» **Records provided**
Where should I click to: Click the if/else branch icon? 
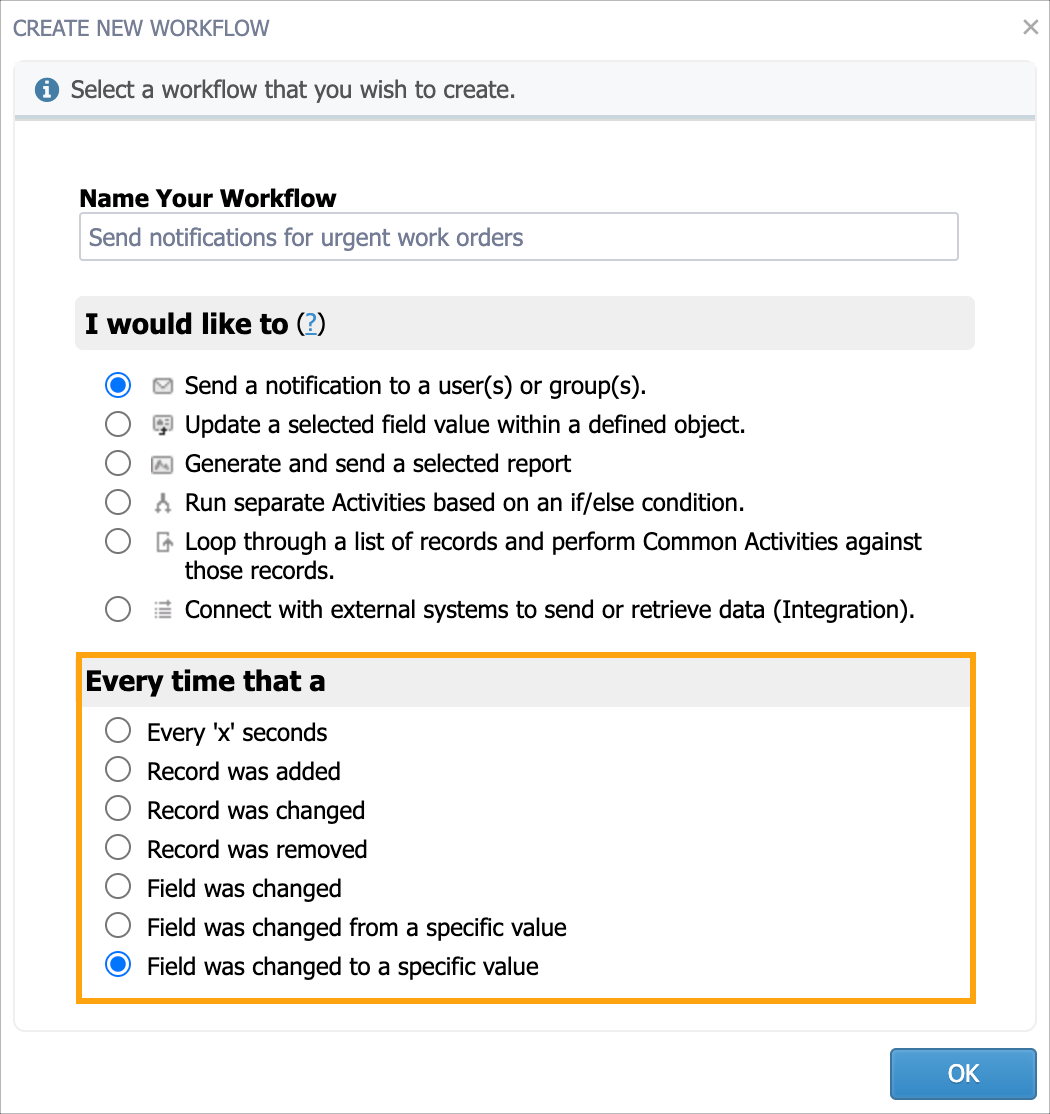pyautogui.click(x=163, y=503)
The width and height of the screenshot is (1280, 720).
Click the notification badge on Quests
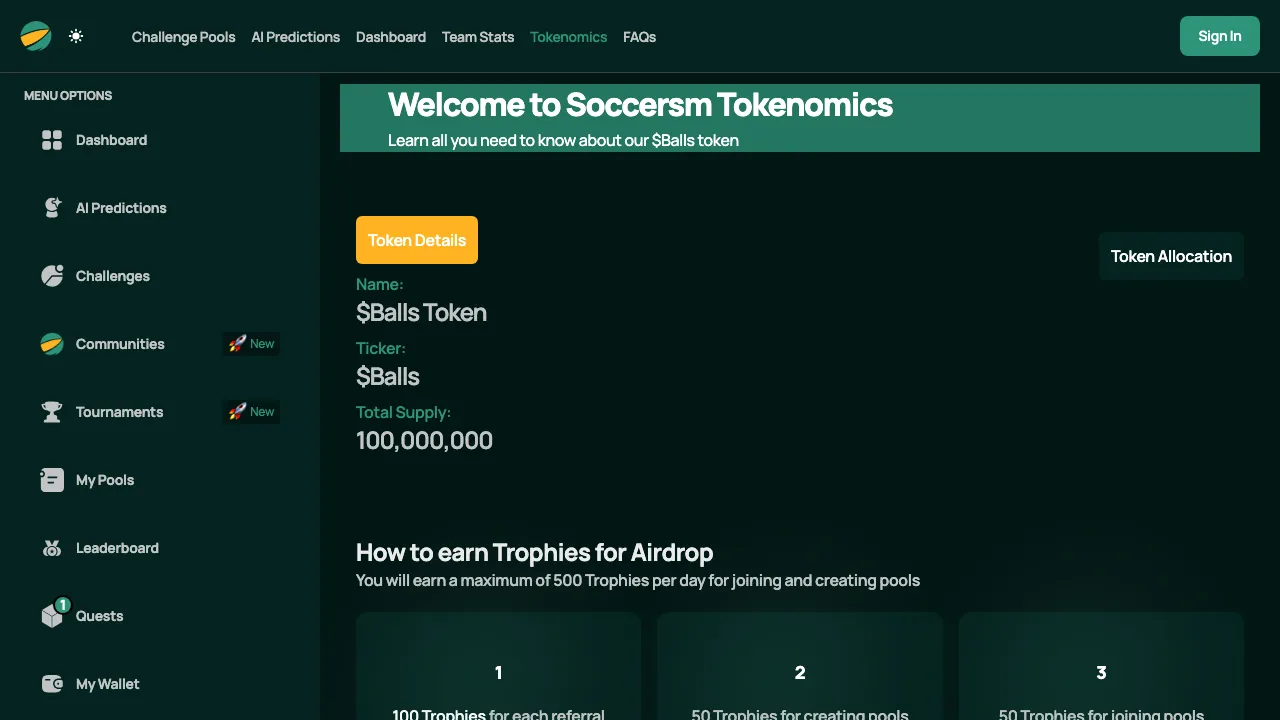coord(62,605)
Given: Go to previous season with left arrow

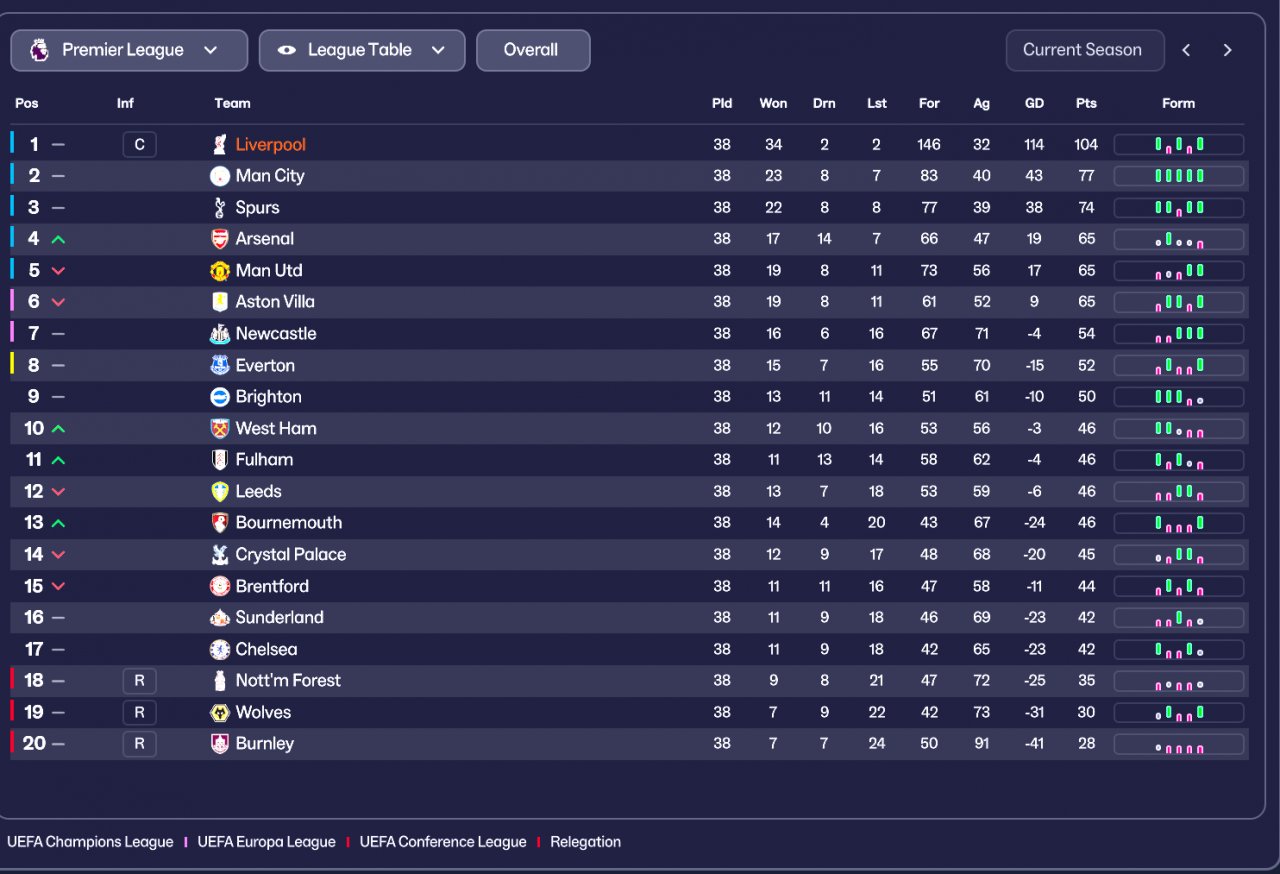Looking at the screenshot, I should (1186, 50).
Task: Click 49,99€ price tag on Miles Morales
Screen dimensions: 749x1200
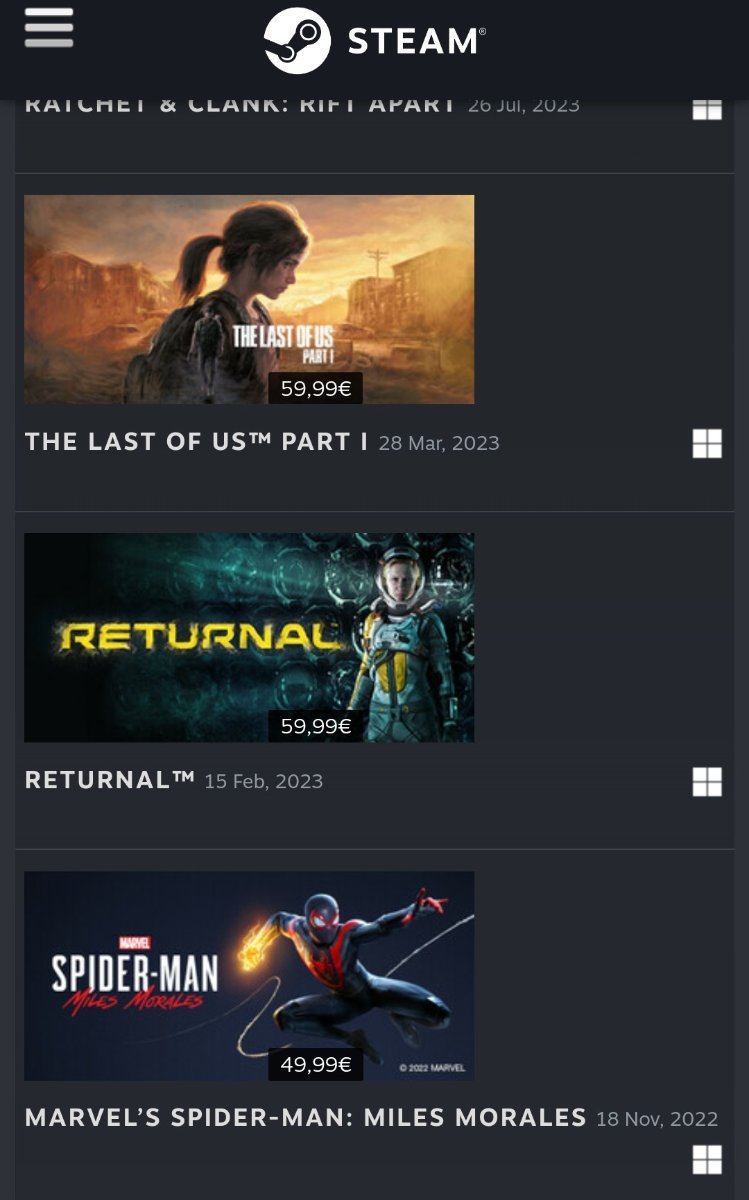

» **What this task involves**
Exact copy, no pictures: reproduce every record as it stands.

» **Answer for the task**
Where should I click to: Click the if/else branch icon? 
pyautogui.click(x=163, y=503)
The width and height of the screenshot is (1280, 720).
Click the notification badge on Quests
coord(62,605)
Given: Go to previous season with left arrow

Looking at the screenshot, I should (1186, 50).
Task: Click 49,99€ price tag on Miles Morales
Screen dimensions: 749x1200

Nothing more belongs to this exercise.